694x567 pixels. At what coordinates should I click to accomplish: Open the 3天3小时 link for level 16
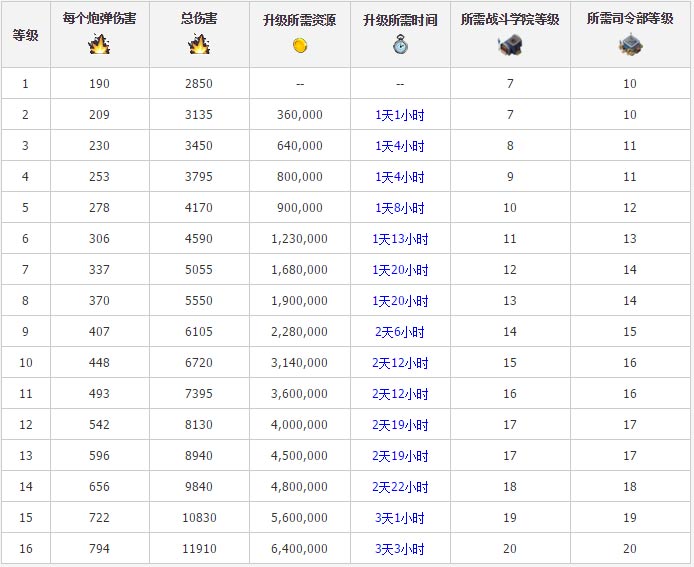[x=400, y=549]
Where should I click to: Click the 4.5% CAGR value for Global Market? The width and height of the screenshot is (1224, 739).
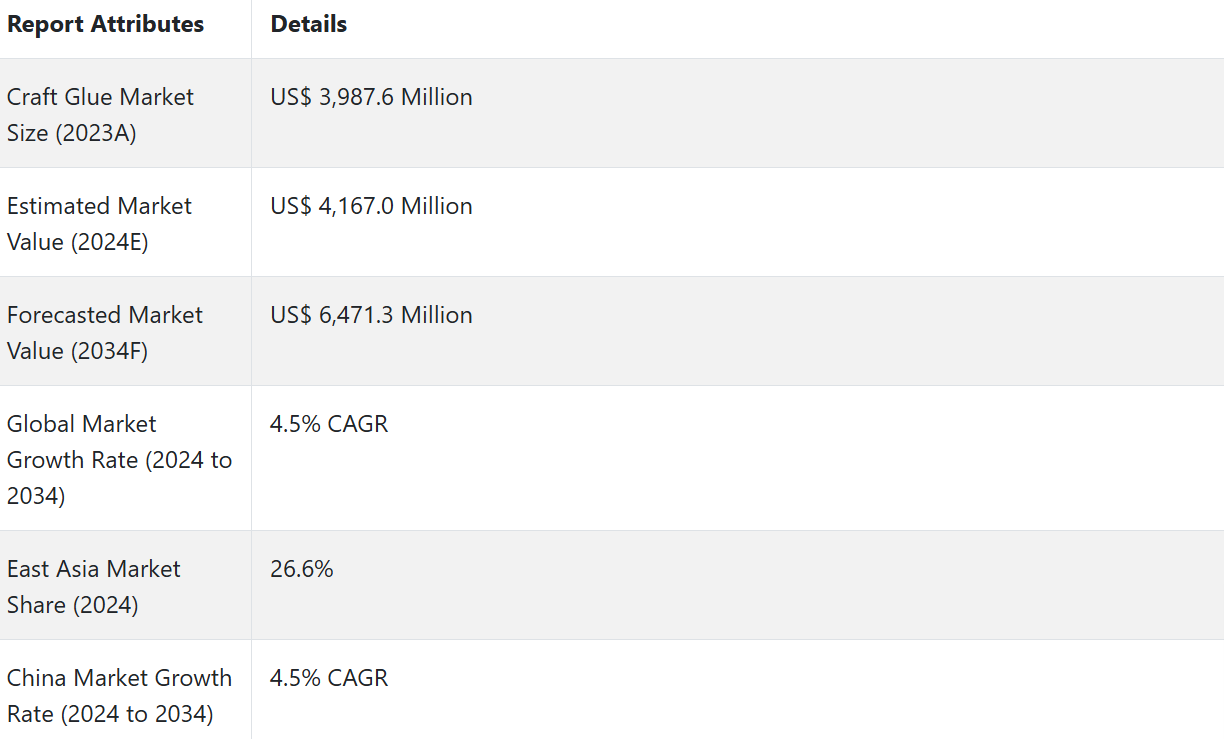click(329, 424)
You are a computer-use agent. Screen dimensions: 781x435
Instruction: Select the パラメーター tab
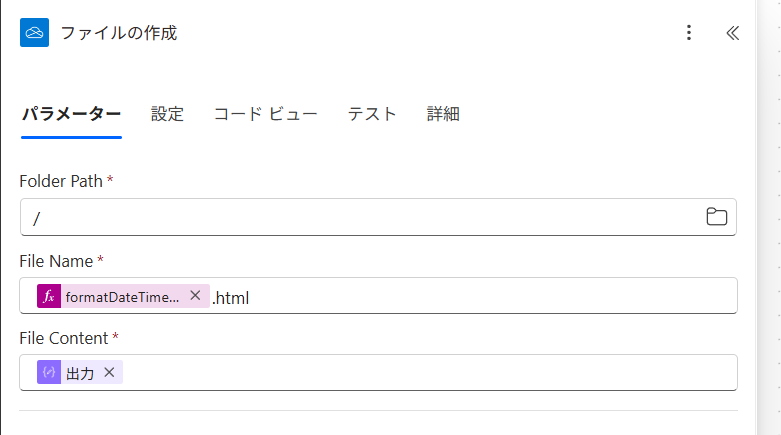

### Task goal:
Each line above has to be returned exactly. Drop the pictures.

### Task response:
694x567 pixels. At what coordinates should I click to accomplish: Open the 3天3小时 link for level 16
[x=400, y=549]
Where should I click to: Click the 4.5% CAGR value for Global Market? The width and height of the screenshot is (1224, 739).
click(329, 424)
You are a computer-use agent. Screen dimensions: 781x435
Instruction: Select the パラメーター tab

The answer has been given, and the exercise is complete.